Instructions for the task: When you reach the line containing "Select 'Počet klientů od začátku roku' header", begin copying, and keep copying each line exactly until the listing ends.

Data extracts:

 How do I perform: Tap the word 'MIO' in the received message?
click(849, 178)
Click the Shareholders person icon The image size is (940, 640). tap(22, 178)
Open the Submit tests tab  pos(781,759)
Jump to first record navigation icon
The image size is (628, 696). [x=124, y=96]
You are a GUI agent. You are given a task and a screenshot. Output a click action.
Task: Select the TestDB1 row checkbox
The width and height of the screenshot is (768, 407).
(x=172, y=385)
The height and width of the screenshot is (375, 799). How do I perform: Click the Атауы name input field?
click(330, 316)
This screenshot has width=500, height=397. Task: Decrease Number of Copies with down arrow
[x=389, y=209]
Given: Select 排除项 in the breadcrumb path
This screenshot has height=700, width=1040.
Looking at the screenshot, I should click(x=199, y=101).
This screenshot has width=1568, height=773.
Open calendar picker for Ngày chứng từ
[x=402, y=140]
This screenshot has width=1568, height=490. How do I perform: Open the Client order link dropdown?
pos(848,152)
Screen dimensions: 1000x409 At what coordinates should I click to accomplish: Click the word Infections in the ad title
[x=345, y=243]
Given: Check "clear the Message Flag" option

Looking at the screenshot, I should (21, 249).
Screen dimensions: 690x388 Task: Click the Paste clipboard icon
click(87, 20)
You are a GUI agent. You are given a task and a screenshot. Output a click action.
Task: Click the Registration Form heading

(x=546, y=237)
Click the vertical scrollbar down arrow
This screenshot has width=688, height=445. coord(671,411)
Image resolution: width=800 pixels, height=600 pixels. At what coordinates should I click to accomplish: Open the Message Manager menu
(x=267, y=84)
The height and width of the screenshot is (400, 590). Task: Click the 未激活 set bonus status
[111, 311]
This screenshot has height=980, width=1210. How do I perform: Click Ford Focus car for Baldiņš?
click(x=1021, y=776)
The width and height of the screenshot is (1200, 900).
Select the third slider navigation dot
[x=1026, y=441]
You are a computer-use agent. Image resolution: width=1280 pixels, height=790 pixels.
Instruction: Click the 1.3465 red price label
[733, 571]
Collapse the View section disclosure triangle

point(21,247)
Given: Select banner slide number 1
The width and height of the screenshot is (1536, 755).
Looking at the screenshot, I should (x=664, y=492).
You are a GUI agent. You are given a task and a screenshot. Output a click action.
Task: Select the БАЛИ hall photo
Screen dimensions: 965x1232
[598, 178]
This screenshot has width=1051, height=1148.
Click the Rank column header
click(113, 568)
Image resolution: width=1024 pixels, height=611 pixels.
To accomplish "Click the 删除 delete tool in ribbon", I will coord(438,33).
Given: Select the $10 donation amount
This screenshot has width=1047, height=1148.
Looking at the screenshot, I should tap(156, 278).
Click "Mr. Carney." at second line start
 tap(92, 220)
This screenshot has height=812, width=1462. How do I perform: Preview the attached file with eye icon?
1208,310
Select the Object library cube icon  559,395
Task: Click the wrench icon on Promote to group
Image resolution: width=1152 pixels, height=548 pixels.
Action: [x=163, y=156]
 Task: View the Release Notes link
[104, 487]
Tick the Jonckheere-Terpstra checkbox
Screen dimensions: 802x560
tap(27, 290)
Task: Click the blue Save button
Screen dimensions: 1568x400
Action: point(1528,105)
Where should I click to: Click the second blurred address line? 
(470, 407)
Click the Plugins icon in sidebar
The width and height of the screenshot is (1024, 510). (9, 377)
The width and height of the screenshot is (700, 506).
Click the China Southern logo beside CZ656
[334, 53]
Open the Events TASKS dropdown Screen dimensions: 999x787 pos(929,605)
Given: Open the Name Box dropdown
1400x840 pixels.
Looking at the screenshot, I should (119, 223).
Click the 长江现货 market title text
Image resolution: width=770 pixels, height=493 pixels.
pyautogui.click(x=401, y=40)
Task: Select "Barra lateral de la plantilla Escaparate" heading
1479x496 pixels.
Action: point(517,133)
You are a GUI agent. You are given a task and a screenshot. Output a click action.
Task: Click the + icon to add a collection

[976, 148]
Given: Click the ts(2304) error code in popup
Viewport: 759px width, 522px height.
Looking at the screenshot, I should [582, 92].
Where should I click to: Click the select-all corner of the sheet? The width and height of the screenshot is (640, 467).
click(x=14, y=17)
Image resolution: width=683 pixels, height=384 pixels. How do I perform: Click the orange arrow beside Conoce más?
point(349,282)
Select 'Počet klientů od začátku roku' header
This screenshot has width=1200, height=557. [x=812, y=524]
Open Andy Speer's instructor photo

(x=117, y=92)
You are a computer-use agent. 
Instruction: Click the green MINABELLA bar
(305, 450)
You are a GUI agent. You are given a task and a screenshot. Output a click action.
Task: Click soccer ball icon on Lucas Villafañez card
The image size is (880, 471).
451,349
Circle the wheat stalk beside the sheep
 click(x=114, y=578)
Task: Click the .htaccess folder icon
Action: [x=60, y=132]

Response to the task:
Select 'Počet klientů od začátku roku' header
This screenshot has width=1200, height=557. [x=812, y=524]
Open Andy Speer's instructor photo

(x=117, y=92)
You are a computer-use agent. 
Instruction: Click the green MINABELLA bar
(305, 450)
You are a GUI agent. You are given a task and a screenshot. Output a click action.
Task: Click soccer ball icon on Lucas Villafañez card
The image size is (880, 471).
451,349
Circle the wheat stalk beside the sheep
 click(x=114, y=578)
Task: Click the .htaccess folder icon
Action: [x=60, y=132]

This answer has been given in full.